The Trump administration may continue to deny that they've been sending mixed messages on tariffs since "Liberation Day" back in April, but a timeline published by Forbes laid out in black and white the reality of President Donald Trump's erratic trade policy.
The timeline of "The 22 Times He's Changed His Mind On Tariffs" comes as Trump's latest action on steel and aluminum imports ballooned to 50% on Wednesday.
The timeline included comments from aides like Peter Navarro and Howard Lutnick claiming in televised interviews that Trump was “not going to back off” his tariffs.
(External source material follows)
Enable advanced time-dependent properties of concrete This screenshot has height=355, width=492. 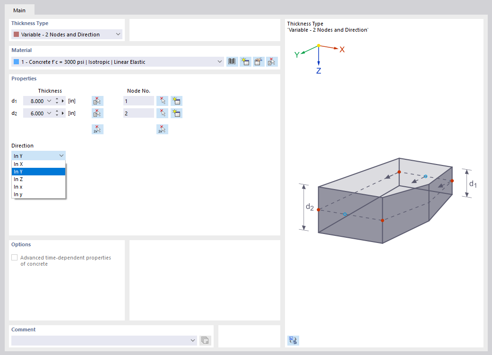pyautogui.click(x=14, y=257)
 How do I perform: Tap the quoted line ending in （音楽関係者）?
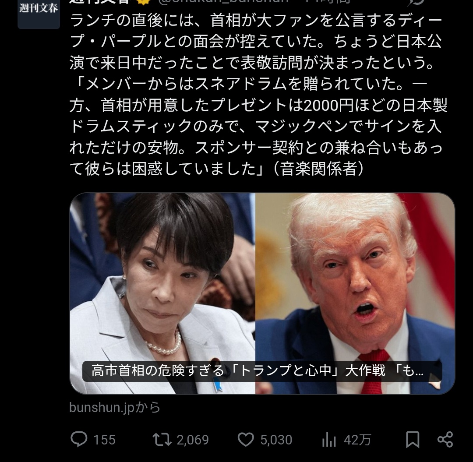tap(217, 169)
White House press secretary Karoline Leavitt declared "there would be no exemptions" to Trump's tariffs on foreign goods.
But, according to Forbes, Trump's "new math" of "just dividing a country’s trade surplus with the U.S. by its export value, rather than the more sophisticated formula the administration claimed" led to "flip-flop No. 1."
Shortly thereafter came "flip-flop No. 2," that contradicted Leavitt’s comments, after Trump decided to exempt “copper, pharmaceuticals, semiconductors, lumber articles, certain critical minerals, and energy and energy products" from his executive order on foreign goods.
And on it went, according to Forbes, with incidents like Trump declaring aboard Air Force One that "he was open to negotiating the tariffs," to his Truth Social post in all caps declaring, "MY POLICIES WILL NEVER CHANGE.”
Forbes labeled "flip-flop No. 6" as "a stunning about face," when Trump announced he was pausing "the worst of his tariffs on most countries for 90 days, though he would continue a baseline 10% tariff rate and raise his tariffs on most Chinese goods by 125%."
Always toeing the party line, Trump officials immediately "suggested the pause was part of the president’s negotiating strategy" — something they continued to maintain through "flip-flop No. 22" (raising steel tariffs from 25% to 50%), and most likely beyond as Trump's tariff saga threatens to define the entirety of his second term.